** Opening Record extracts block **
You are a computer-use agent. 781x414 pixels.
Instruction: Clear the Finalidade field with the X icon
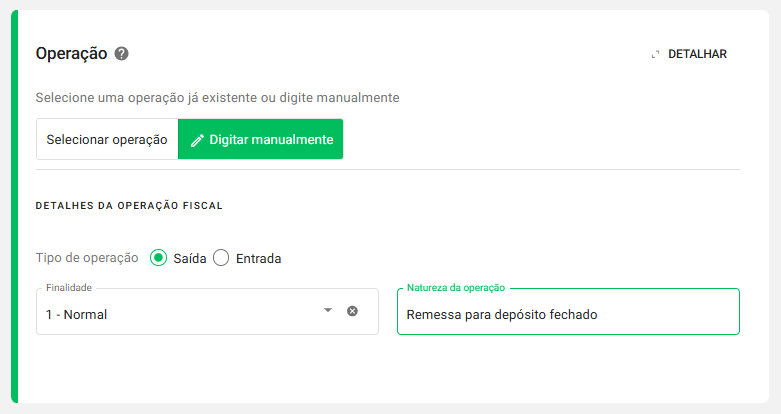(x=352, y=311)
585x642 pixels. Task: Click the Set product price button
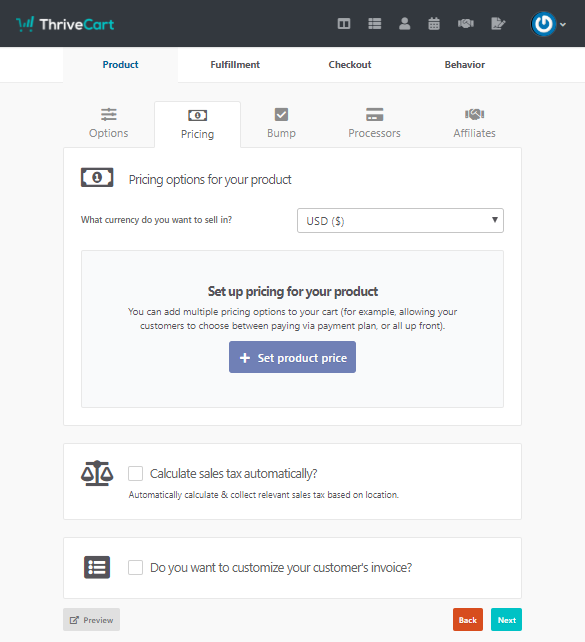(x=292, y=357)
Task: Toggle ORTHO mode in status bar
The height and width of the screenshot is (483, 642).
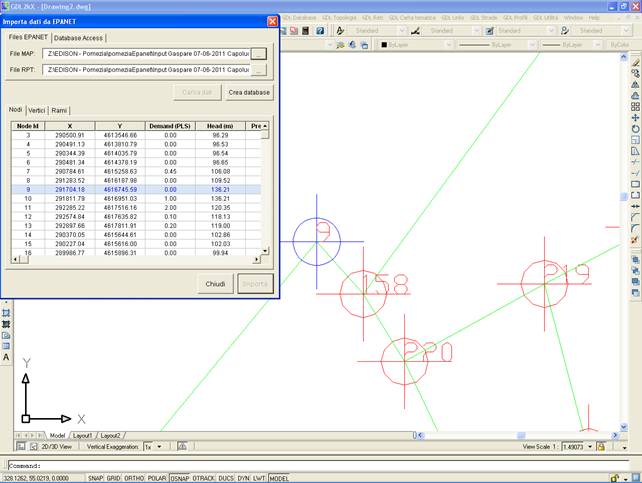Action: [133, 478]
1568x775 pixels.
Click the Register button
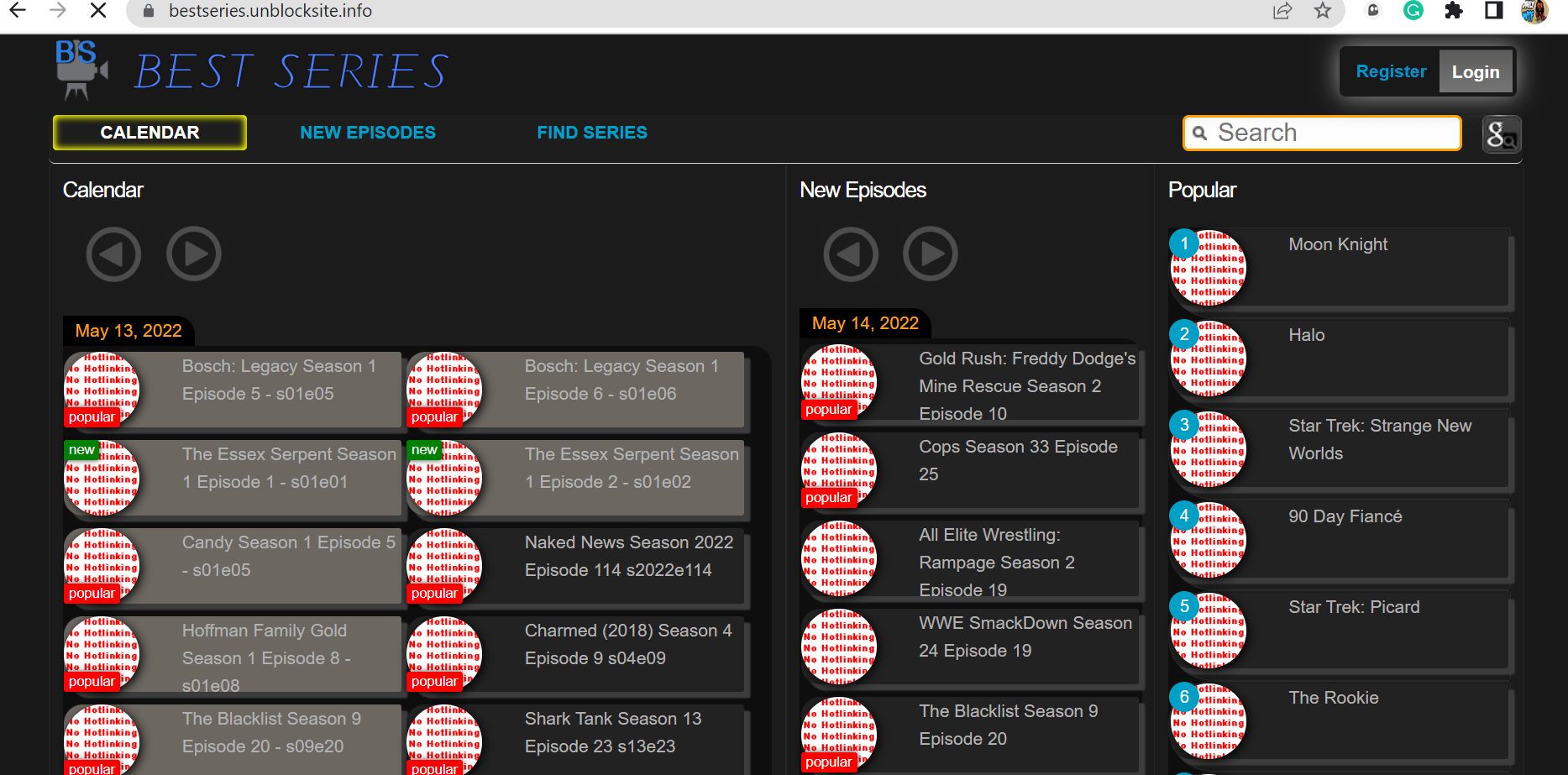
** Closing Record extracts block **
> [Your instructions]
Beginning with the line that contains "585x642 pixels. Task: Click" and ending with the last line of the entries above, repeat each line exactly, but not the pictures.

> [Answer space]
585x642 pixels. Task: Click the Set product price button
(x=292, y=357)
Task: Toggle ORTHO mode in status bar
The height and width of the screenshot is (483, 642).
Action: [133, 478]
1568x775 pixels.
Click the Register button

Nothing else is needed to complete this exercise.